Die 63. Berlinale hat begonnen

Mehr als 120.000 Zuschauer werden zur Berlinale erwartet. (AP)
Mehr als 120.000 Zuschauer werden zur Berlinale erwartet. (AP)

Für zehn Tage wird Berlin wieder im Glanz der großen Kinowelt erstrahlen. In der Hauptstadt wurde mit einer Eröffnungsgala der Startschuss für die 63. Berlinale gegeben.
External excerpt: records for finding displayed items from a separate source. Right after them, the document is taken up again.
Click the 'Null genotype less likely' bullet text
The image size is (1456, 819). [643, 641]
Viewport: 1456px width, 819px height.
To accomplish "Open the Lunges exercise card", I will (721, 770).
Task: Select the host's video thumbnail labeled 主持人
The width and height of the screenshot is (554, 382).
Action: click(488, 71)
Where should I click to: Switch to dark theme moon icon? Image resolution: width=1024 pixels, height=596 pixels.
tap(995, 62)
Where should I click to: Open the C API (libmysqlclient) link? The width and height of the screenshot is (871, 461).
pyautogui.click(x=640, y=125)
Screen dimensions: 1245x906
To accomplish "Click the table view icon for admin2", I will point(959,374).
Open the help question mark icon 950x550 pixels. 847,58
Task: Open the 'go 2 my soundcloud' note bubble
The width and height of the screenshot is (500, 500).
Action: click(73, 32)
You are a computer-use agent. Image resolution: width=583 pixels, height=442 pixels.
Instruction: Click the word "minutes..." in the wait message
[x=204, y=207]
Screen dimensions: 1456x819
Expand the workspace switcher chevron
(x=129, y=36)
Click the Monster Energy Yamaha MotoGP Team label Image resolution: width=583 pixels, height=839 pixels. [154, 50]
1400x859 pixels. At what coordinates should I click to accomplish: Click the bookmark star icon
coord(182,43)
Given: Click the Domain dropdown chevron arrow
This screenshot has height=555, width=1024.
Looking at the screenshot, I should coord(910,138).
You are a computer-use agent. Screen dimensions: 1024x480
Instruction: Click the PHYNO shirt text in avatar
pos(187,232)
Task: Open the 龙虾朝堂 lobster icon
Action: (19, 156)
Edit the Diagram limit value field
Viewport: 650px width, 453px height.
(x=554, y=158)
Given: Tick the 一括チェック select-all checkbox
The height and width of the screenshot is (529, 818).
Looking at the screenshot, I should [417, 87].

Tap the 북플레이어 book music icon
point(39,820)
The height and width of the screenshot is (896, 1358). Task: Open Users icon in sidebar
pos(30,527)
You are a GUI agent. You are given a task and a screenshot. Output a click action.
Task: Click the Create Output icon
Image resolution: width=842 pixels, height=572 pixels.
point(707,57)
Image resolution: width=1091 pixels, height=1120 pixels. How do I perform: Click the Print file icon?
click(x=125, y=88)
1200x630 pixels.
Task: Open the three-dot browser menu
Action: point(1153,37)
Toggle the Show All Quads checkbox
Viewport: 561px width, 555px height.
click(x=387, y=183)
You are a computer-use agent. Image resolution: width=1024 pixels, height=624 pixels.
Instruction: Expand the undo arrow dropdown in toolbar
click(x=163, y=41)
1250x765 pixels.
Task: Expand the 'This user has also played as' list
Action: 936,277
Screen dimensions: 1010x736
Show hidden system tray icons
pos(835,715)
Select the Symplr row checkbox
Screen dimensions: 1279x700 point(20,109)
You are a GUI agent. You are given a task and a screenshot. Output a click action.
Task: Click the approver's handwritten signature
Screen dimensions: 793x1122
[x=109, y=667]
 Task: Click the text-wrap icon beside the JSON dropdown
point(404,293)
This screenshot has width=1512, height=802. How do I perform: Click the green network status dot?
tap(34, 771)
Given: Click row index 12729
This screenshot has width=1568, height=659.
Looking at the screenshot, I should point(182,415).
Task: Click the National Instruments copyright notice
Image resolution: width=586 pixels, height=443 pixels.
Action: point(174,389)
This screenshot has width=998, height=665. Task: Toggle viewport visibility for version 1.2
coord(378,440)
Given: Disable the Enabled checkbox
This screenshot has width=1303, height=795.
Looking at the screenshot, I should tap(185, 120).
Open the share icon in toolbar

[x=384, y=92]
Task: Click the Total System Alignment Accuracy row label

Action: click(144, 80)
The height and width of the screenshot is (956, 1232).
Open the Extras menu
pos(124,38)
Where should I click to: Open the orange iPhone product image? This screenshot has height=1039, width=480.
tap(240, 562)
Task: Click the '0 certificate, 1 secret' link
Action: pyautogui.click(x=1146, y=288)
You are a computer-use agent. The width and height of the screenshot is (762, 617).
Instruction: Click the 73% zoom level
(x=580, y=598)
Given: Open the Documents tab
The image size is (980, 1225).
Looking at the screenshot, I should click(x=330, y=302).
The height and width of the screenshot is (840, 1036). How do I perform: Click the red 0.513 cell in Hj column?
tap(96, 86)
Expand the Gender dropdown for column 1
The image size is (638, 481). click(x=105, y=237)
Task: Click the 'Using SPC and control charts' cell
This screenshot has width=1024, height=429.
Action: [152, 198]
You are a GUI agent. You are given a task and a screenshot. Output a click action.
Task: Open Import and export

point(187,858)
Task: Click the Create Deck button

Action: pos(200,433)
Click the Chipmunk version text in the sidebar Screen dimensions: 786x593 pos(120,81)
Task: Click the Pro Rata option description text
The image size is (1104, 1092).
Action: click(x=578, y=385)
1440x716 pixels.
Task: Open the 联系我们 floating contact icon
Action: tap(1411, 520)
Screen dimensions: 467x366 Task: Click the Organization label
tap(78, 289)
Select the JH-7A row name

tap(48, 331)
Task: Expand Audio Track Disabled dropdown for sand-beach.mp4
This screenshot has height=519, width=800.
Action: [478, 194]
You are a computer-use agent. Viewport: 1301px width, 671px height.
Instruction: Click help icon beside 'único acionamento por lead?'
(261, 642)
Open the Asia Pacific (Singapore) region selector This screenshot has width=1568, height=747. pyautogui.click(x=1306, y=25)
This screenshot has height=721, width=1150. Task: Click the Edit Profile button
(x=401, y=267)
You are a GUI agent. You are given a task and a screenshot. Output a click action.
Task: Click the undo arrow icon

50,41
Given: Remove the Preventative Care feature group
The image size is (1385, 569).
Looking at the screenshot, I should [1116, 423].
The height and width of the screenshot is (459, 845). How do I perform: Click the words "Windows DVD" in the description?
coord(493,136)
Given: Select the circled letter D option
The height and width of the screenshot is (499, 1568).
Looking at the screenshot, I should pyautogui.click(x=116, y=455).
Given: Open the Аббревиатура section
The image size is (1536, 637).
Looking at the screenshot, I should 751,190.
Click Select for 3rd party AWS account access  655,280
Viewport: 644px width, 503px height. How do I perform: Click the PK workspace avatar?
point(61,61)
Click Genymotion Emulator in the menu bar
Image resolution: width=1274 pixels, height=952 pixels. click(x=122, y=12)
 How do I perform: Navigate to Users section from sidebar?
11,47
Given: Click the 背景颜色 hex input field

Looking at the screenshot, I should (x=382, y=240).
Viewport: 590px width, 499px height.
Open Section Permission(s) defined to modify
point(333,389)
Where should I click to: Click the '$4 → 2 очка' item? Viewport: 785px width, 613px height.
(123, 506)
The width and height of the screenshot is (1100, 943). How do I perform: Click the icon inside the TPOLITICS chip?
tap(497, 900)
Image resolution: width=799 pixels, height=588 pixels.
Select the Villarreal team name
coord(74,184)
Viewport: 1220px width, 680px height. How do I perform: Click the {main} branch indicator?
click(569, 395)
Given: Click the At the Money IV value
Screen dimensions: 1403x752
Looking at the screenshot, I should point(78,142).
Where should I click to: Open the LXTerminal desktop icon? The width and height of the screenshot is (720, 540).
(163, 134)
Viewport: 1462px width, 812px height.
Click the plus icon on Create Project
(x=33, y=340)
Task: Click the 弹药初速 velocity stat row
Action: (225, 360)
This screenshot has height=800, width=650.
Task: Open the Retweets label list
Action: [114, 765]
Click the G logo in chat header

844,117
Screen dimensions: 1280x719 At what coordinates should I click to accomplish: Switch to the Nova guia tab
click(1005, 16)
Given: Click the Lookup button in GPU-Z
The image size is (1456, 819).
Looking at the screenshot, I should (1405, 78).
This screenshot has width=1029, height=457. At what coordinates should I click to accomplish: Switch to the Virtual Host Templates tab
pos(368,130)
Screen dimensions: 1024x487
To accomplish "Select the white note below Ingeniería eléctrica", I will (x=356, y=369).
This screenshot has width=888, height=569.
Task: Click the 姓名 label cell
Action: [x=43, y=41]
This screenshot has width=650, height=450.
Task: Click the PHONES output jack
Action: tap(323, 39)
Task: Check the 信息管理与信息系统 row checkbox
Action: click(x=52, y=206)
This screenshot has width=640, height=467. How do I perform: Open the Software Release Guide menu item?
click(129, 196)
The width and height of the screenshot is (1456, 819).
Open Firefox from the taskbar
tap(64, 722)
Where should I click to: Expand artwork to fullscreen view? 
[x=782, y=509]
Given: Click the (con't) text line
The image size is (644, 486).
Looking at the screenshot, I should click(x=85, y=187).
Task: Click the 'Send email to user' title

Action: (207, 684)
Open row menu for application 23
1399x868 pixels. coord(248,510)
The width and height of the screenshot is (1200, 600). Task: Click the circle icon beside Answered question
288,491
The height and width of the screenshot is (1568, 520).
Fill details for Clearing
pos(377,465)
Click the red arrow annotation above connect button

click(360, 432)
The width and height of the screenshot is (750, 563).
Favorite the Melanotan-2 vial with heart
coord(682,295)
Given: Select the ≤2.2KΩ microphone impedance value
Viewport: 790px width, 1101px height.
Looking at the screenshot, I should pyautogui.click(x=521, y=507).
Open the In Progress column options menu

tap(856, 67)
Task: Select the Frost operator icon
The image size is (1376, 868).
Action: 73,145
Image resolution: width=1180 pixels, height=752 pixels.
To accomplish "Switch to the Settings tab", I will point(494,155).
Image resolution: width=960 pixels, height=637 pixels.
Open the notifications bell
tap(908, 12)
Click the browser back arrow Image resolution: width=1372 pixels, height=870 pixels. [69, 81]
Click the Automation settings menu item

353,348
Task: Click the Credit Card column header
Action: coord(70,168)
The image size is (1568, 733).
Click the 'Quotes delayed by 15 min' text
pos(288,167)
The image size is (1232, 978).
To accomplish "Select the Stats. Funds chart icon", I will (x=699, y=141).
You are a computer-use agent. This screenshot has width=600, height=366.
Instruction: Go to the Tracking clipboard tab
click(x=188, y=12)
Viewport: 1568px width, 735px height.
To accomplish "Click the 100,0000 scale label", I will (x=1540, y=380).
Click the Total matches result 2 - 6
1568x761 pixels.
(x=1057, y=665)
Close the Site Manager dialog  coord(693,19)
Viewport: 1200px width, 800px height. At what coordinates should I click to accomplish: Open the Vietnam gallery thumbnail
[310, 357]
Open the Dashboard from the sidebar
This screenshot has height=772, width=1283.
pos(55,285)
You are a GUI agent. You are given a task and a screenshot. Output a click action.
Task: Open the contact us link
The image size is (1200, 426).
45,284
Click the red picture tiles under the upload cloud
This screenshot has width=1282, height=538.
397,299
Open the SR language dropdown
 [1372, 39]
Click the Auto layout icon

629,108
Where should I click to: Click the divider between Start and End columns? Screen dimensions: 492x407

Zum Auftakt lief der Film "The Grandmaster". Gedreht hat den Kampfkunst-Streifen der chinesische Regisseur und Jurypräsident Wong Kar-Wai.

Bis zum 17. Februar werden Stars wie Juliette Binoche, Catherine Deneuve, Matt Damon, Til Schweiger und Nina Hoss erwartet. Über 400 Filme werden auf dem Festival gezeigt. Das Thema Realität sei auf dieser Berlinale Dreh- und Angelpunkt, schreibt Festivalchef Dieter Kosslick in seinem Grußwort. Im Wettbewerb um die Goldenen und Silbernen Bären treten unter anderem Werke von Steven Soderbergh, Gus Van Sant und Ulrich Seidl gegeneinander an.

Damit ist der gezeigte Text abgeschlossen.